#### What the exercise asks
In the records that follow, the lines from the one containing "Hide the user profile panel" to the one containing "Given: Click the share icon next to Добавить", inclusive, are to be given again exactly.

Saved data entries
- - - - -

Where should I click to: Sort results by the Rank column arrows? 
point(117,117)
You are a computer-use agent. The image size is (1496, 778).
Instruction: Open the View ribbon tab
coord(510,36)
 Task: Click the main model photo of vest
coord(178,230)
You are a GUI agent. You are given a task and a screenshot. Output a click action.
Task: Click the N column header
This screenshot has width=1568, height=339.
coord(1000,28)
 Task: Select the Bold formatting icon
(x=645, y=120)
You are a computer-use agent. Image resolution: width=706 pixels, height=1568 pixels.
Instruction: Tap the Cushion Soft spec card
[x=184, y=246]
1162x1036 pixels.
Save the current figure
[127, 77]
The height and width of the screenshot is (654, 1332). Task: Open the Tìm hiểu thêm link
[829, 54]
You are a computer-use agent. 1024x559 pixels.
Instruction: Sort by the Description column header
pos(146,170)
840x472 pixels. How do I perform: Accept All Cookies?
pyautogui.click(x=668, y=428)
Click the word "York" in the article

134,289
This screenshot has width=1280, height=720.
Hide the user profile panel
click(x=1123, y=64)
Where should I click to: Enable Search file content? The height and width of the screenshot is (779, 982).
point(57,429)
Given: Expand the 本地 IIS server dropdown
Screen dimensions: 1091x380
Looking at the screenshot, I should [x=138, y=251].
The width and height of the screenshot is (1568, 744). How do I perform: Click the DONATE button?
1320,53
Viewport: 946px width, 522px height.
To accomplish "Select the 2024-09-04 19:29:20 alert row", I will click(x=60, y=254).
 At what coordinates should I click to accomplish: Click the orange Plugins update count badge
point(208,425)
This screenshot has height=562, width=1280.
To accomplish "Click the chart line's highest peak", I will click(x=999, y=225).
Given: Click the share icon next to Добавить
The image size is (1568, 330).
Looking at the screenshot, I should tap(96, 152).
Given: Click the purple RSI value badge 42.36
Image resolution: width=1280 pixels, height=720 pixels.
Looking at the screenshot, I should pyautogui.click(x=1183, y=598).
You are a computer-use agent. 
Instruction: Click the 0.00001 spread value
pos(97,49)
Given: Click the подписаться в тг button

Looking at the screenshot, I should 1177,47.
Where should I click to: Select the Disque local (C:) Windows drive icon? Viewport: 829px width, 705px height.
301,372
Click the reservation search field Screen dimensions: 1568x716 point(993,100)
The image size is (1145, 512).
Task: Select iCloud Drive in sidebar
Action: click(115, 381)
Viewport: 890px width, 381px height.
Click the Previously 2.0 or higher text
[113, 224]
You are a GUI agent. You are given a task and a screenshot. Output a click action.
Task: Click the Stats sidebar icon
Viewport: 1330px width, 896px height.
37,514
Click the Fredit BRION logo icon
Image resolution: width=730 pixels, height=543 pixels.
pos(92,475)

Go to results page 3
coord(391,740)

- - - - -

#### Written answer
Hide the user profile panel
click(x=1123, y=64)
Where should I click to: Enable Search file content? The height and width of the screenshot is (779, 982).
point(57,429)
Given: Expand the 本地 IIS server dropdown
Screen dimensions: 1091x380
Looking at the screenshot, I should [x=138, y=251].
The width and height of the screenshot is (1568, 744). How do I perform: Click the DONATE button?
1320,53
Viewport: 946px width, 522px height.
To accomplish "Select the 2024-09-04 19:29:20 alert row", I will click(x=60, y=254).
 At what coordinates should I click to accomplish: Click the orange Plugins update count badge
point(208,425)
This screenshot has height=562, width=1280.
To accomplish "Click the chart line's highest peak", I will click(x=999, y=225).
Given: Click the share icon next to Добавить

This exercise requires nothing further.